What’s a typical day like as a trainee solicitor/what does your training contract involve?

I refuse to believe there is truly such a thing as a 'typical day' as a trainee solicitor due to the variety of work we often find ourselves involved with. However, as a general rule, people will often come to me throughout each day with a range of different tasks they need my support on. These tasks vary, but the most common tasks are researching a legal issue for a client, drafting legal documents or drafting emails to go out to clients. My days are often incredibly busy and thus my ability to manage my time effectively and communicate any potential problems I spot to others around me as soon as they are spotted, is crucial.  

What part of your job do you enjoy the most?

The best part of my job is the feeling I get when seeing that I have made a difference to the lives of our clients and subsequently the world. While the job can be stressful, challenging and hard work, it makes it all worth it to know that you have delivered a satisfactory outcome for the client and helped them better the world in some way. A great example of this is work I did for a client which allowed them to raise the capital needed to market their life-changing pharmaceuticals to customers in the US. 

What are the challenges?

As a trainee, almost everything I experience is new to me and often technical information/tasks I have never had sight of before. This inexperience, coupled with what can be intense time pressures, can cause me to feel a little overwhelmed here and there. However, if you remain calm and relaxed, seeking support when needed, this feeling never lasts long. Alongside this, there are the challenges of moving seat every 6 months.

By the end of a seat, you start to feel comfortable in the work you are being asked to produce and can even carry out tasks that took you hours at the beginning of your seat in no time and to a much better standard. However, when you transition to a new seat, you are once again back at square one, having to learn a whole new area of law and way of doing things. However, if you are adaptable and keen to learn, the transitions are never as rough as they first appear.  

There are a lot of stereotypes about working in law, can you debunk a myth?

One myth I would love to debunk is that you need to have had previous experience working in a law firm or in the legal sector in order to maximise your chances of being successful in the application process and in securing vacation schemes and training contracts.

I, myself, had no legal work experience when I applied for Taylor Wessing, but this did not prevent me from being successful in the application and vacation scheme processes.

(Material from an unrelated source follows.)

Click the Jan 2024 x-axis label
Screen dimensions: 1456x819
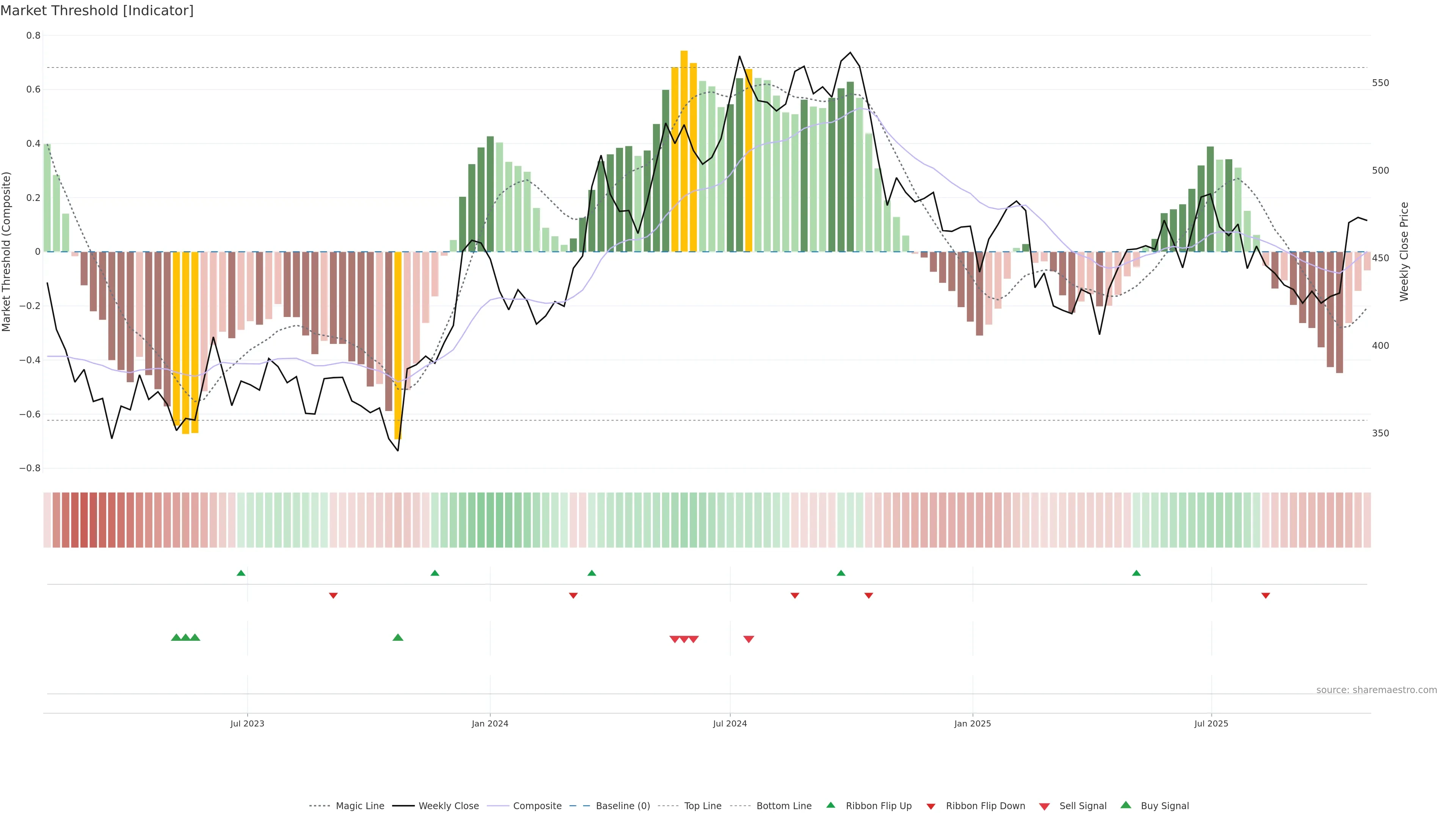pyautogui.click(x=490, y=723)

When asked competency questions, I was able to rely on my work experiences at retail and fashion brands, doing part-time work, to exemplify the skills that I thought all good trainee solicitors need. These skills are often transferable, so don’t be afraid to use your non-legal work experiences to show why you would make a good trainee solicitor. 

What are your career ambitions?

At such an early stage of my career, it is hard to know for certain where I would like to see myself come the end of it. For me, from a young age, I have always wanted to be in a position of responsibility, whether that be as a partner at an international law firm like Taylor Wessing or at another smaller national firm. I have always enjoyed managing teams so maybe even being head of a practice area at a law firm would be something I wish to aim for in the future. 

Why should future trainees consider applying to the firm?

For those with a good attitude and willingness to learn, there is nowhere better to train than Taylor Wessing. In a very short time at the firm I have grown so much as a solicitor, and that is because of the responsibility and opportunities placed on me by my colleagues and supervisors from an early stage, which has accelerated my learning process. If you want a firm that will allow develop you to be the best solicitor you can be, while working on interesting matters for some of the most exciting companies in the world, then Taylor Wessing is the ideal place for you to train.